• Document text:
§ §

# SRAM 09 Rival vs. Shimano 08 Dura Ace 7800



## fire-ballz (May 17, 2008)

My LBS offered me a great deal to change my current group set to the new 09 Rival for a really good price. I'm a type of person that is always in the look out to try out new innovative things that make sense. The 09 Rival makes a lot of sense if you are measuring "bang for the buck" factor. However, I'm not sure that upgrading my current 08 Dura Ace 7800 group to the new Rival is really upgrading. 

What do you guys think? Should I pull the trigger and live a little or just keep things the way it is.


----------



## JulesYK (Jul 2, 2007)

*I'd keep it the way it is...*

I have two bikes with DA 7800, and I'm very happy with it. The precision and quiet operation is awesome. Building up two cross bikes with 09 Rival, so I appreciate that group, too, but for road, it's DA 7800 for me.


----------



## mattmor (Feb 3, 2006)

fire-ballz said:


> However, I'm not sure that upgrading my current 08 Dura Ace 7800 group to the new Rival is really upgrading.
> 
> What do you guys think? Should I pull the trigger and live a little or just keep things the way it is.


This is the exact same situation I'm in right now. I'd like to see some other input on this. Thanks.

§ §

• Data for the task:
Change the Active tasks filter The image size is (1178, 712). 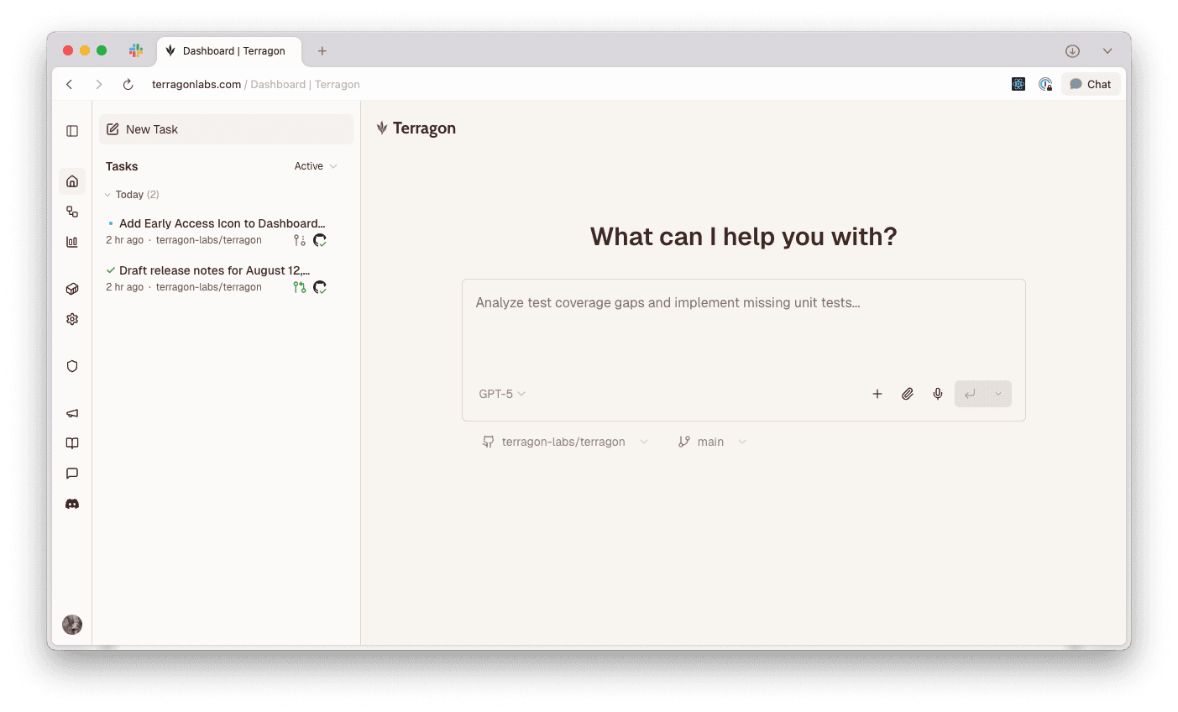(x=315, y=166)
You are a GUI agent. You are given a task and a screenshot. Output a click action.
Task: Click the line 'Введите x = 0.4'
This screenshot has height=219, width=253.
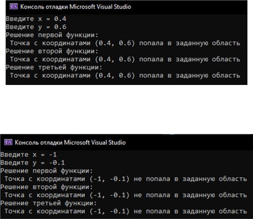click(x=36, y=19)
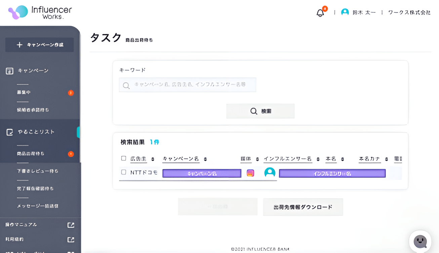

§ §

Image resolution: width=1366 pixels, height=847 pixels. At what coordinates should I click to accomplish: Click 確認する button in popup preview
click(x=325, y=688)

§ §

• Objectives:
1 > Rewrite the forum thread comparing SRAM Rival and Dura Ace from "I have two bikes" up to and including "7800 for me.", replacing "DA 7800" with "Dura Ace 7800".
2 > Copy out the lines of the records exactly as they stand, from the line with "Image resolution: width=1366" up to and including the line with "click(x=325, y=688)".

• Solution set:
1 >
I have two bikes with Dura Ace 7800, and I'm very happy with it. The precision and quiet operation is awesome. Building up two cross bikes with 09 Rival, so I appreciate that group, too, but for road, it's Dura Ace 7800 for me.

2 >
Image resolution: width=1366 pixels, height=847 pixels. At what coordinates should I click to accomplish: Click 確認する button in popup preview
click(x=325, y=688)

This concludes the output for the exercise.